Parse Loops with flat text files. (code)

deprecated has asked for the wisdom of the Perl Monks concerning the following question:

I've had the pleasure of hacking through three types of flat text file recently. They are

the entire pile of RFC's from http://www.faqs.org

3000 alcoholic beverage recipes (from somewhere I, mysteriously, cannot remember)

So I have been parsing a lot of flat text files. The RFC's are HTML, but there's a lot of fluff at the beginning and at the end, so I've been using the belowmentioned loop to extract the 'meat'. The drinks are also HTML, but have different crap around them. The CIF files are not HTML, and I cant really strip a lot of data from them -- but I want to be able to strip them out of other data.

So with these three programs (in about 2 weeks) I have had to use some sort of start parsing - parse - stop parsing loop three times. I've even pondered writing a small module to do it for me (not for CPAN, probably would post it here, but just something to keep in my homedir to ease future scripts). This is something that has undoubtedly been done zillions of times. After all, what is perl but a <!- pathologically eclectic RUBBISH lister!!!!!! ->parser?

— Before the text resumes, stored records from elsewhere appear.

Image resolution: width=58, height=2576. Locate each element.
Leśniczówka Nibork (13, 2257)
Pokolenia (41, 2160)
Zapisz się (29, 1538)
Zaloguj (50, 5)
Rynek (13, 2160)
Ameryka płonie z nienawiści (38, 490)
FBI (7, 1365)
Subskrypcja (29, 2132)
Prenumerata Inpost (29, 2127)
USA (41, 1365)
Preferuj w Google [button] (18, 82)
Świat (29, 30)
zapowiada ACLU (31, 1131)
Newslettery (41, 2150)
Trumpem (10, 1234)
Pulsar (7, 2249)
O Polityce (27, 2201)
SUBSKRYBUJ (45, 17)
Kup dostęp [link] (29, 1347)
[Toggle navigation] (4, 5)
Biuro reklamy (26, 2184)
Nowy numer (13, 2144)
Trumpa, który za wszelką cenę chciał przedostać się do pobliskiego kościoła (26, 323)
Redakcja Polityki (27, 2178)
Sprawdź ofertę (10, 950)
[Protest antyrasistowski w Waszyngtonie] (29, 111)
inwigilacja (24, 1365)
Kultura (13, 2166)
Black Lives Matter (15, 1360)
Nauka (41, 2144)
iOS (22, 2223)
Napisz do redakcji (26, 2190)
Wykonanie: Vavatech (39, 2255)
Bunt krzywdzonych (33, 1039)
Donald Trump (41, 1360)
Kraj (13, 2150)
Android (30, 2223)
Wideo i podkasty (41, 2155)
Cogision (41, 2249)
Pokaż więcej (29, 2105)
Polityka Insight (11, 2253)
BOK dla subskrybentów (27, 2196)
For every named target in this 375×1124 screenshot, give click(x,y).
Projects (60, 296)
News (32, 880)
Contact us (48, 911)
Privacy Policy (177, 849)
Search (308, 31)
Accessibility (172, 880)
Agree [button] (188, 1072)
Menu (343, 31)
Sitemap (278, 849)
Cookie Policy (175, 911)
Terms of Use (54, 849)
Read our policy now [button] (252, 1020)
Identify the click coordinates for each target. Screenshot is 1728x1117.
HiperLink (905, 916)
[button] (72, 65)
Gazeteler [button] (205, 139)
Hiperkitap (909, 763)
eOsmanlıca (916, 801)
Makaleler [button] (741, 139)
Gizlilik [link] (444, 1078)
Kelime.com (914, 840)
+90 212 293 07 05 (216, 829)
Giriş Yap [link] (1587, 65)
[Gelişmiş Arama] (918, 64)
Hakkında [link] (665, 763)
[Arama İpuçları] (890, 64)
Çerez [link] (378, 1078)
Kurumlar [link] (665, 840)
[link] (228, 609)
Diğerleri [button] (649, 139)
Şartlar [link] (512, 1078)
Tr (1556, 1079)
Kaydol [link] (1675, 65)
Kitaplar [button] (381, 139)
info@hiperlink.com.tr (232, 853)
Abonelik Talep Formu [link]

So whilst working on making my code readable, I stumbled upon (see Using arrays of qr!! to simplify larger RE's for readability (code). and Optimization for readability and speed (code)) the use of arrays of qr!! and iterate through them when matching text. This allows some flexibility (i.e., mulitple "start" and "finish" conditions), and it also is pretty clear to read (as it reduces the size of the individual regular expressions).

But looking over the code, I dont get a good "satisfied" feeling re-using it. So, here it is, and I'd like to know what others would do instead:

my @beginnings =
( qr{This is valid</a>},
  qr{[So]+(?:IS|isnt) this}, 
);

my @endings =
( qr{(?:we) Should not [be] [Pp]arsing after},
  qr{either (o|f) these [Ll]ines},
);

sub isbeg {
  my $test = shift;
  foreach (@beginnings) { return undef unless $test =~ $_ }
  $test;
}

sub isend {
  my $test = shift;
  foreach (@endings) { return undef unless $test =~ $_}
  $test;
}

# here is the part I dislike, partially because of the $parsing variab
+le
# it just doesnt seem as "clean" as something some of
# you would write.

  my $parsing;
  foreach my $line (@lines) {
    $parsing++ if isbeg( $line );
    push @extracted, "$line\n" if $parsing;
    last if isend( $line );
  }
[download]

I'm familiar with HTML::TokeParser and HTML::Parser, but since I do this a lot on non-HTML files, I'd like to extract the good parts with my loop and use the parsing modules to parse the stuff I want to parse (rather than the gristle).

thanks
hermano deppon

--
Laziness, Impatience, Hubris, and Generosity.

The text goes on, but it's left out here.